No one is going to care if your predictions were right or wrong at at the end of the year. Except maybe you. And you’ll like a self serving clown if you come back a year from now and say look at this blog post from December, 2009 in which I predicted something that’s now true.
There’s never been a better time for the ‘Average Joes’ of the world, like you and me, to make the future. It used to be that some people predicted what would happen, and that only Bill Gates, Jeff Bezos, or Steve Jobs could make the future.
No longer. If you’re a small company in the legal space, there’s never been a better time to develop new products and solutions to compete with the dualopoly of Thomson West FindLaw and LexisNexis (including LexisNexis Martindale-Hubbell).

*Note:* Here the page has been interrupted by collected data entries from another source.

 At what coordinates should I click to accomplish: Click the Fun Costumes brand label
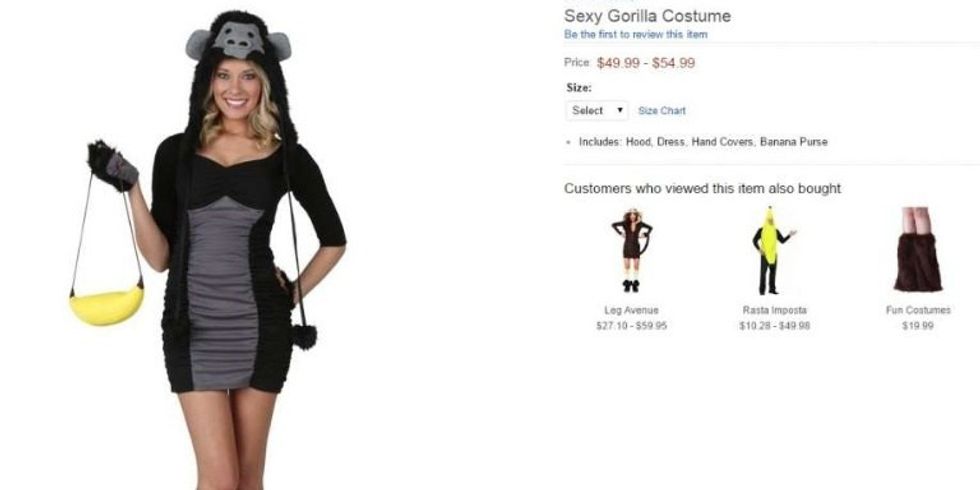click(918, 310)
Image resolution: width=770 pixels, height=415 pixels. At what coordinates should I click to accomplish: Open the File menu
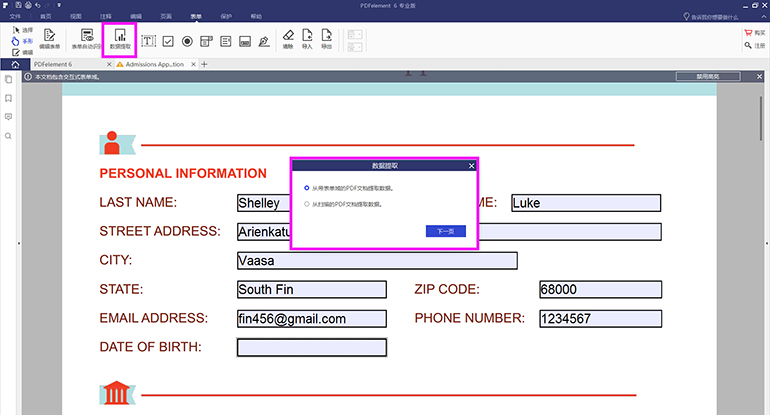[x=15, y=16]
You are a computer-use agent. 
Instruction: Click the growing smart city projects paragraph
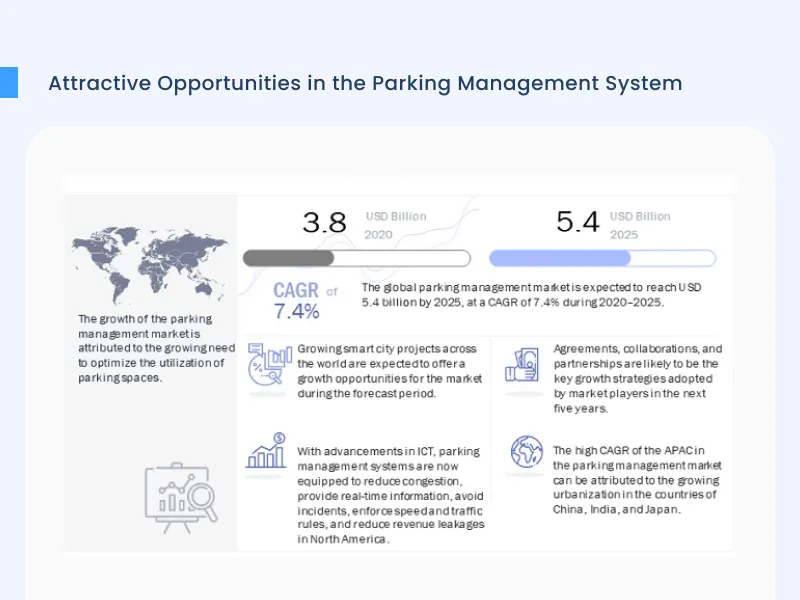(389, 371)
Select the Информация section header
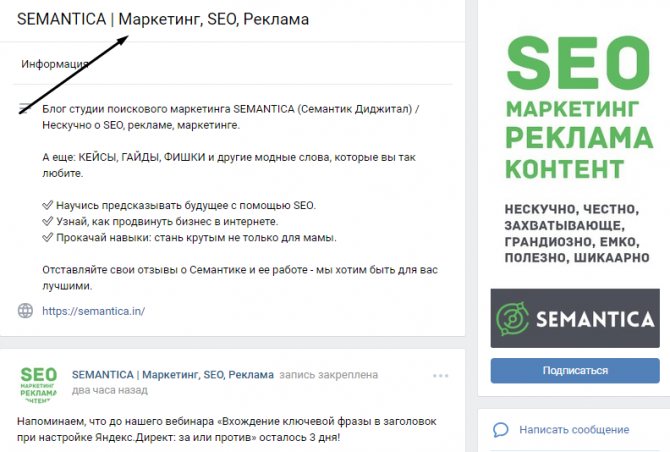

The cost of developing products with software that’s low cost or open source allows you to bring products to product to maket at a fraction of the cost of what it would have been only 10 years ago.

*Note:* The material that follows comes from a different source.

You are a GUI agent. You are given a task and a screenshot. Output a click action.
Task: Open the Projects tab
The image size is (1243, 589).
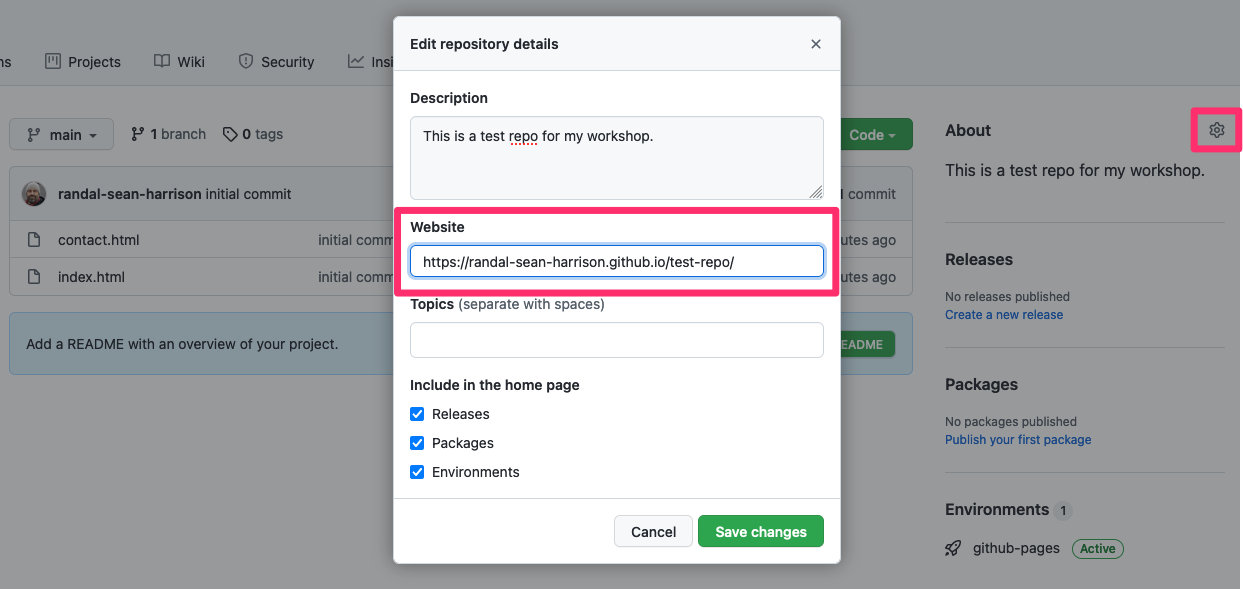point(83,62)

Rather than raising a large sum of money to get started, find some hard working friends with a passion. You can run laps around the big boys who employ the risk adverse and the less innovative and who try to squeeze the last dollar out the American lawyer by selling products that under deliver.
For you lawyers, there’s never been a better time to compete with the good old boy lawyers. Whether the good old boys are large law firms or older lawyers who’ve established a long standing name in your town.
The best lawyers get their work by word of mouth, always have and always have. I practiced for 20 years and spent a ton on advertising. Yellow pages, TV, radio, newspapers, you name it. But my best clients came by word of mouth based on my skill, passion, and reputation.
Today, at a fraction of the cost of advertising, you can make a name for yourself online. By networking through the Internet via social media (blogs, Twitter, LinkedIn) you can develop a local or national reputation as an authority in a couple years. Now that requires that you be a good lawyer offering a lot to start with. But many of you sitting on your cans trying to figure out how to get work are good lawyers.
So make a little future in 2010. Don’t predict it. If you’re a company with a solution or product offering value to lawyers that competes with the dualopoly, go kick their ass. They are there for the taking.
If you’re lawyer wishing you could be like one of the lawyers with a big name who doesn’t have to worry about where the next client is coming from, go become one of them. Except better.
Your competition is lawyers who have it made. Those lawyers aren’t driven to learn how to network through the Internet like you are. I’ll take a PHD any day. Someone who’s poor, hungry, and driven.
Good luck in 2010. But remember luck is the residue of design and hard work.